### Assignment
Return the lines exactly as they stand, from the first of the material through the line containing "Click the 规则配置 section header".

---- The records

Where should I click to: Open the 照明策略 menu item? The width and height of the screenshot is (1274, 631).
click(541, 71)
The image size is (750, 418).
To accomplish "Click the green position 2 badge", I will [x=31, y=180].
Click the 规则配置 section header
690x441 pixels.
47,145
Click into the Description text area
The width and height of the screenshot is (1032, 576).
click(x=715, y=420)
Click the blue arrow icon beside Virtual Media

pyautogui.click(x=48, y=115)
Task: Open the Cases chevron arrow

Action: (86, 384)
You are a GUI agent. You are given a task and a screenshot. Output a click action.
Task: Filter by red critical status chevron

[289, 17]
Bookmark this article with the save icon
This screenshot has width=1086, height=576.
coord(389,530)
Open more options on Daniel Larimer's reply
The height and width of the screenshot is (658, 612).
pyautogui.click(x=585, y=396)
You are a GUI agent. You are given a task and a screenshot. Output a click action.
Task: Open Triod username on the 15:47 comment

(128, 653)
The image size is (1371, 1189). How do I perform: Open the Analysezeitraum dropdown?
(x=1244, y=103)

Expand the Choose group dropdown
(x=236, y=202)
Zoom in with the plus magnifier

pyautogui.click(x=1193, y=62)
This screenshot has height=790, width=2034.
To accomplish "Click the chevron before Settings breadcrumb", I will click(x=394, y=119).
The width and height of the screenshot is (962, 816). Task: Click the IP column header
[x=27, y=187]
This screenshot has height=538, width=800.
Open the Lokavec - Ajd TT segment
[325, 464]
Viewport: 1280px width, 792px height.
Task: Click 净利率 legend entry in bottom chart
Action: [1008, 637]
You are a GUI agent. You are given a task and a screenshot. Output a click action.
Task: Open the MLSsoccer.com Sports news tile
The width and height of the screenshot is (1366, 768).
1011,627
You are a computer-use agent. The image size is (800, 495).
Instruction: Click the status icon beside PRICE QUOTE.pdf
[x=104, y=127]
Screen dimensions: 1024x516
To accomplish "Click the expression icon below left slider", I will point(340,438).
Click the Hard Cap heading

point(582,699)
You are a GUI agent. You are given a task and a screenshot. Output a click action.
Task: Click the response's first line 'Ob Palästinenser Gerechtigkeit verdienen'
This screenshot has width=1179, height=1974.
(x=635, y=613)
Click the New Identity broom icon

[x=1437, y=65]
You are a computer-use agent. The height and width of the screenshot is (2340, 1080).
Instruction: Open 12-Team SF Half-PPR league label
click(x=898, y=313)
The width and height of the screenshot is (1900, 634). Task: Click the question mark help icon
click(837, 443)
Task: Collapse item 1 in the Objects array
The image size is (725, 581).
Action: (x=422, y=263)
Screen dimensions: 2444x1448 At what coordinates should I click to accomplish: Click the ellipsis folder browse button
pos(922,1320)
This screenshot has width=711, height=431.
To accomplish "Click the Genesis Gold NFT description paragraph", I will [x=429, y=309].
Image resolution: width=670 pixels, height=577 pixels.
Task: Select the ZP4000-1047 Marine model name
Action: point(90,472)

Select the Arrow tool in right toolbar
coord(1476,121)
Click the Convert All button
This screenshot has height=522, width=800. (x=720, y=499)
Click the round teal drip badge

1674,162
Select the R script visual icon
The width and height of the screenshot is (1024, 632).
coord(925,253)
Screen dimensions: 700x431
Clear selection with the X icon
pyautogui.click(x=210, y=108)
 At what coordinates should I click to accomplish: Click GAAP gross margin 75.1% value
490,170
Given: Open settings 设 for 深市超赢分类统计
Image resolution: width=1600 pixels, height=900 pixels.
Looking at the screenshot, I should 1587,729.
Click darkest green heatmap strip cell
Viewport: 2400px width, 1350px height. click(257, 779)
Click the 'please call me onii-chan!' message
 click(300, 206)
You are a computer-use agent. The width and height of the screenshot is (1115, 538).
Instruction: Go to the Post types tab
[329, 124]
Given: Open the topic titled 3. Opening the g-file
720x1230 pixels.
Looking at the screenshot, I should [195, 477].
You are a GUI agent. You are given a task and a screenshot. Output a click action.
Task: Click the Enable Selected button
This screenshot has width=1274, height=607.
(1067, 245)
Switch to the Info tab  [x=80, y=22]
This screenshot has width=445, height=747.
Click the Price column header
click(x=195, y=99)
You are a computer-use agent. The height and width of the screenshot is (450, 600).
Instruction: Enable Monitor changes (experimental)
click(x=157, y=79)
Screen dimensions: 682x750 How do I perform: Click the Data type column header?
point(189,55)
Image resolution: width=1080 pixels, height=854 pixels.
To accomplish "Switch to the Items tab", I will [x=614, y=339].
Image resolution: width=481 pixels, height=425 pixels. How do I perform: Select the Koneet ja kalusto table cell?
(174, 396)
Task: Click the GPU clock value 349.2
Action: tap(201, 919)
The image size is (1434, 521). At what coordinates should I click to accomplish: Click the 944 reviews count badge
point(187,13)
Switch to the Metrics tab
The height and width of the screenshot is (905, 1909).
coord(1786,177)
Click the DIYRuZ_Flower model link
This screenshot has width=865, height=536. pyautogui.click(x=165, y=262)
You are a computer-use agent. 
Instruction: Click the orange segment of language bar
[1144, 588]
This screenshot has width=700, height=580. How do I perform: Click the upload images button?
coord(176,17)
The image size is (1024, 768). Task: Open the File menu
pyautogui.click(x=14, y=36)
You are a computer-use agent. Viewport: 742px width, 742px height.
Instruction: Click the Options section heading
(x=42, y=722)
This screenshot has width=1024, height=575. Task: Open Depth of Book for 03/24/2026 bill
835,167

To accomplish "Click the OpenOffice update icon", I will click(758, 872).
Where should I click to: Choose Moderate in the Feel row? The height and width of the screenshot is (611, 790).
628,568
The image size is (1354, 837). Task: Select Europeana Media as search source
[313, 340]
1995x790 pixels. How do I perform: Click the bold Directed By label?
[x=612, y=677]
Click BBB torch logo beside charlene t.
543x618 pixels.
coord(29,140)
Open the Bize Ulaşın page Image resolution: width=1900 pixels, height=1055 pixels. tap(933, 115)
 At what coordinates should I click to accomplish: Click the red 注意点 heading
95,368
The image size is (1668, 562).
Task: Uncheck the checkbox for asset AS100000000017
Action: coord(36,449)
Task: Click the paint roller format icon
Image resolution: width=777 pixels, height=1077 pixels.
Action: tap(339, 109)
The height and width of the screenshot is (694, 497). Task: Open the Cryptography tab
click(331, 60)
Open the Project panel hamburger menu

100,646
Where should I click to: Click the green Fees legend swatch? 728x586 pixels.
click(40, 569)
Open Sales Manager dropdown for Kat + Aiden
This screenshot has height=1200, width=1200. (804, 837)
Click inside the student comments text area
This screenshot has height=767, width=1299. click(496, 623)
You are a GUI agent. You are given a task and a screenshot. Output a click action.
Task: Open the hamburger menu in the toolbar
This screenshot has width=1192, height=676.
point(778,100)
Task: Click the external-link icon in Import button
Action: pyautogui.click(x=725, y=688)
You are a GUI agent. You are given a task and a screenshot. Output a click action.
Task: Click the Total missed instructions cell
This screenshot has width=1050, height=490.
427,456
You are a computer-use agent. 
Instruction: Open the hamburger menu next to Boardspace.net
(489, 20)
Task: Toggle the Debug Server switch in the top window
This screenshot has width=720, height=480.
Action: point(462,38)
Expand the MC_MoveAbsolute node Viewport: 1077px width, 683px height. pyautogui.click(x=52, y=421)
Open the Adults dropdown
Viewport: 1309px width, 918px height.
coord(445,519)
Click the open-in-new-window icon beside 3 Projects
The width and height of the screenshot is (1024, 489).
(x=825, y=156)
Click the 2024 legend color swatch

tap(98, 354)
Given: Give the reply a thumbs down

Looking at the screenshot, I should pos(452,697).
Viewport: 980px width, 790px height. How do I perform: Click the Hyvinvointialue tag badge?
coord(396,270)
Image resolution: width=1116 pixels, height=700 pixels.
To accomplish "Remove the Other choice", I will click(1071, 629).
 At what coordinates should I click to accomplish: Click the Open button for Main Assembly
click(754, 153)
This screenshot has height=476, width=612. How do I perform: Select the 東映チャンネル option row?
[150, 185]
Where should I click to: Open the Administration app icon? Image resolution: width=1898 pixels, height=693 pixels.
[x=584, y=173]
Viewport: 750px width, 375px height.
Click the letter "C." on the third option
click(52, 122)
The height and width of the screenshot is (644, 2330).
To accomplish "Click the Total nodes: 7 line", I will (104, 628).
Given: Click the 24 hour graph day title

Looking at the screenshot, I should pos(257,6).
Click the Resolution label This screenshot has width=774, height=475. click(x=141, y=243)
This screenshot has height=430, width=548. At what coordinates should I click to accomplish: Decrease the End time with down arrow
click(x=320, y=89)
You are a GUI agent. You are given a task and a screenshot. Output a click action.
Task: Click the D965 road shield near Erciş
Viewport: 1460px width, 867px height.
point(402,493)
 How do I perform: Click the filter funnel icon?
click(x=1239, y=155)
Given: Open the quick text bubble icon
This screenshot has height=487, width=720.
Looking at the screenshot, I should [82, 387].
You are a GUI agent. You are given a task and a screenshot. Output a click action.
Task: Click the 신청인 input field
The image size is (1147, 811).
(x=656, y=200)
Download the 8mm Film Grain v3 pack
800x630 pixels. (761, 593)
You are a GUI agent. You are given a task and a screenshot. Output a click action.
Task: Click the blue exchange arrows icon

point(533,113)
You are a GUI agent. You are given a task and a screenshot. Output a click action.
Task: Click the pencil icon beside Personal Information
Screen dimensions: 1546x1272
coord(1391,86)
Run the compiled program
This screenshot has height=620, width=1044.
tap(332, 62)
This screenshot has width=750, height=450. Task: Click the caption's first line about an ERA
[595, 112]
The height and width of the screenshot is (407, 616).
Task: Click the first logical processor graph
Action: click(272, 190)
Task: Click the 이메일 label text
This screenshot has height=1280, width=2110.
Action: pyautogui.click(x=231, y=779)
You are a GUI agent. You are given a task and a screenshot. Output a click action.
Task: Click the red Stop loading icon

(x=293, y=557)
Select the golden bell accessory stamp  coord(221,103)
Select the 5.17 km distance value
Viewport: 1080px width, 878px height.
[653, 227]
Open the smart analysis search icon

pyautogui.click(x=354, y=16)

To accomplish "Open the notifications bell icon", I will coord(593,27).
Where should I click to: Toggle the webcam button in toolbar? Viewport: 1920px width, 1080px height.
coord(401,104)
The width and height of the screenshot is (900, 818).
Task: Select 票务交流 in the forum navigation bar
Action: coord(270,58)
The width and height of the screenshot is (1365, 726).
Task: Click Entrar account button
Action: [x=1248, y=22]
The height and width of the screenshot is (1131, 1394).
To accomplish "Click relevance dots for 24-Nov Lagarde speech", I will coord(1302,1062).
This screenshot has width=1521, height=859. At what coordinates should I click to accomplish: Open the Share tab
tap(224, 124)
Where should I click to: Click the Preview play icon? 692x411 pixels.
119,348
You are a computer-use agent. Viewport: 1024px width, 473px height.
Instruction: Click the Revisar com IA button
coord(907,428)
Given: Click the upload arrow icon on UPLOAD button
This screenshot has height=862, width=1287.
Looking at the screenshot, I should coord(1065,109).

--------

### Exercise solution
Where should I click to: Open the 照明策略 menu item? The width and height of the screenshot is (1274, 631).
click(541, 71)
The image size is (750, 418).
To accomplish "Click the green position 2 badge", I will [x=31, y=180].
Click the 规则配置 section header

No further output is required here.